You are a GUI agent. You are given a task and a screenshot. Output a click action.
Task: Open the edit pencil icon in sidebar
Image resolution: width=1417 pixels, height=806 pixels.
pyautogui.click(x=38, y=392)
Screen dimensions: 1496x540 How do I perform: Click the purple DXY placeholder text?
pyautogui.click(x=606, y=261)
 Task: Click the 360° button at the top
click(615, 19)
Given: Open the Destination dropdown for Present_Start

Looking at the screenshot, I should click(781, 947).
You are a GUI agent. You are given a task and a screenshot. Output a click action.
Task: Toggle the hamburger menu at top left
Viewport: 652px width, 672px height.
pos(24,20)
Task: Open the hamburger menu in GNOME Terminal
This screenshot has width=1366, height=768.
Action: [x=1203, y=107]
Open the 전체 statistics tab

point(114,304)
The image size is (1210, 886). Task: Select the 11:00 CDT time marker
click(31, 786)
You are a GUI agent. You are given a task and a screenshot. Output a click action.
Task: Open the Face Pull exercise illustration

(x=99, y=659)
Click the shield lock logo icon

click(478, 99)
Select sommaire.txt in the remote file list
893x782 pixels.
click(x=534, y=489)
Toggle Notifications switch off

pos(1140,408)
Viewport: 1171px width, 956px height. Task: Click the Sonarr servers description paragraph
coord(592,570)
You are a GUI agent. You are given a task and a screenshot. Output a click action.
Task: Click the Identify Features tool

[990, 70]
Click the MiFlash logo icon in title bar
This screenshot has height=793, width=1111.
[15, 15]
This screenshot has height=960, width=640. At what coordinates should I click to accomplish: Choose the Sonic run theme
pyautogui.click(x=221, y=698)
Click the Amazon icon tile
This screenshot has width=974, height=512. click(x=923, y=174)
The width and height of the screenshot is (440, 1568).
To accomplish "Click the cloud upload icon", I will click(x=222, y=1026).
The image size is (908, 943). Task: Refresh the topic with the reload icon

----------------

- Problem details -
Scan the material above for the string "hamburger" and report each line where you find it.

- Task result -
Task: Toggle the hamburger menu at top left
Task: Open the hamburger menu in GNOME Terminal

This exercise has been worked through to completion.